The Daily Dose/Saturday, September 29, 2018

The Daily Dose/September 29, 2018
By Gaylon Kent
America’s Funniest Guy

In The News
Some Republicans in the House of Representatives suggested this week the federal government should get involved regulating the sports betting that is now legal for states to offer. Rep. Jim Sensenbrenner (R-WI) said;

For Congress to do nothing is the worst possible alternative. We have some work to do. 

No, Congress, you do not have work to do. We know you constitutionally, so to speak, incapable of not butting in, but stay out of this. There is no role for the federal government regulating sports books that are sanctioned by a state. As Nevada has shown since Day 1, a state is more than capable of regulating their sports books without Congressional oversight.

Some like to talk about assorted protections the federal government can offer, but what protections can the federal government offer that a state cannot? None. Claims that federal oversight will prevent games being fixed are false. Anyone with any knowledge on this matter will tell you that legal sports books are the first to notice the betting shifts that attend fixed games.

Claims that leagues are entitled to integrity fees from sports books are both nonsense and dangerous because if the leagues make money off of sports books this gives them a vested interest in the amount wagered and the in the outcome of the games, which is not in the gambler’s best interest.

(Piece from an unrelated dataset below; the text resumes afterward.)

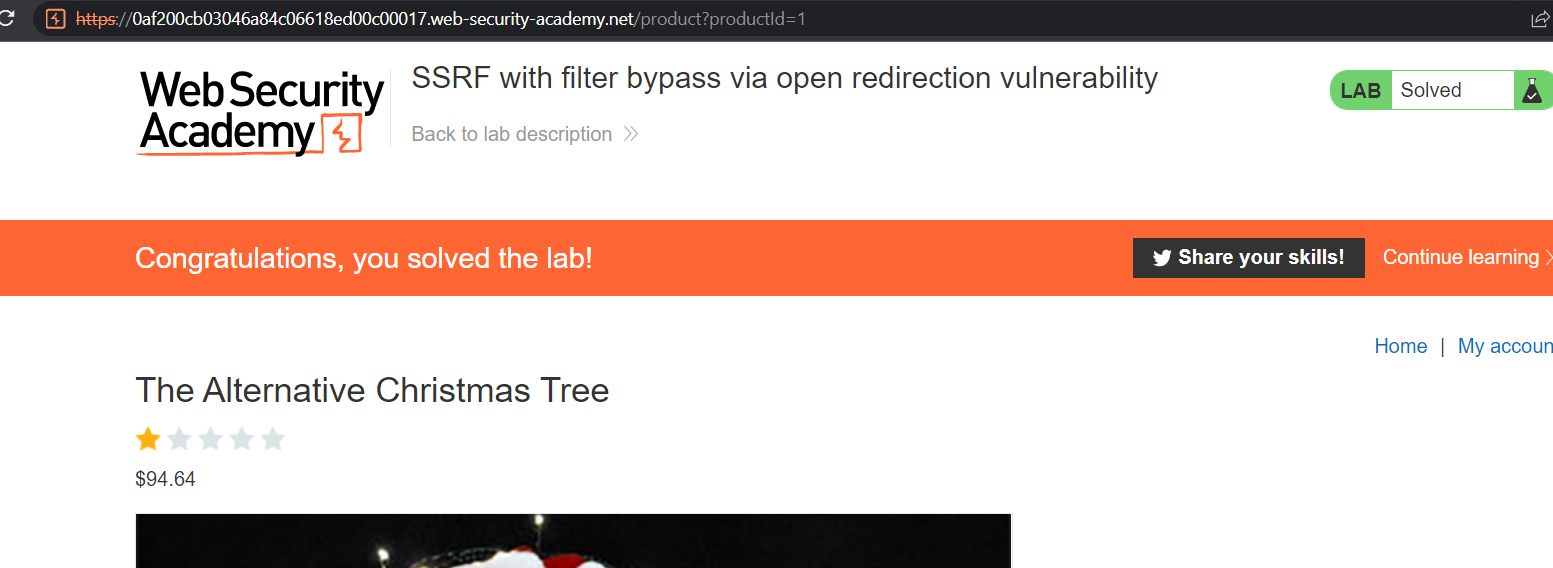Image resolution: width=1553 pixels, height=568 pixels.
Task: Focus the URL address bar
Action: click(700, 19)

What states that are new to the sports betting racket should do is either steal the Nevada Gaming Control Board’s regulations or farm it out to Nevada and pay them a percentage to run it for them. No one does gambling like Nevada, providing a competitive marketplace for casinos and giving a fair shake to gamblers.

No matter what a state does, the federal government should butt out.

Today at the Site
Sparrow – who is running for Congress, of course – is invited to a candidates forum sponsored by the local newspaper next month on today’s edition of The Diary of a Nobody. Also, there’s some big fun at the retailer when a guy loses his wallet, though the new falsies cause Sparrow to talk funny most of the night.

The Thought for the Day is taking some time off. Today we offer a repeat from earlier this year, a quote from Thomas Edison about doing what we are capable of. Click here to read it.

On This Date
In 1789 – The 1st United States Congress adjourns its first session in New York City after a useful few months. On April 6 both houses convened to certify the Electoral College’s election of George Washington as president. They also established the departments of State, War and the Treasury as well as establishing the federal judiciary and the office of the attorney general. A few days before adjourning the Congress submitted twelve constitutional amendments to the several states. Congress met at Federal Hall, where their second session would convene in January 1790.

In 1943 – Vern Stephens of the St Louis Browns become the first person to hit two home runs in extra innings, homering in the 11th and 13th innings of a 4-3 win over the Boston Red Sox. The record still stands, though it has been equaled several times.

In 2018 – Meant to Be by Bebe Rexha and Florida Georgia Line are (still) at #1 on Billboard’s Hot Country Songs chart. It is the 43rd consecutive week at #1 for the song, the longest any single has stayed at #1 on any Billboard chart. Though the song has garnered over 1.2 million downloads, it has spent only one week at #1 on Billboard’s Country Airplay chart, the week of April 28.

Answer To The Last Trivia Question
Before Ted Williams, the last major league player to hit .400 for a season was Bill Terry of the New York Giants who hit .401 in 1930.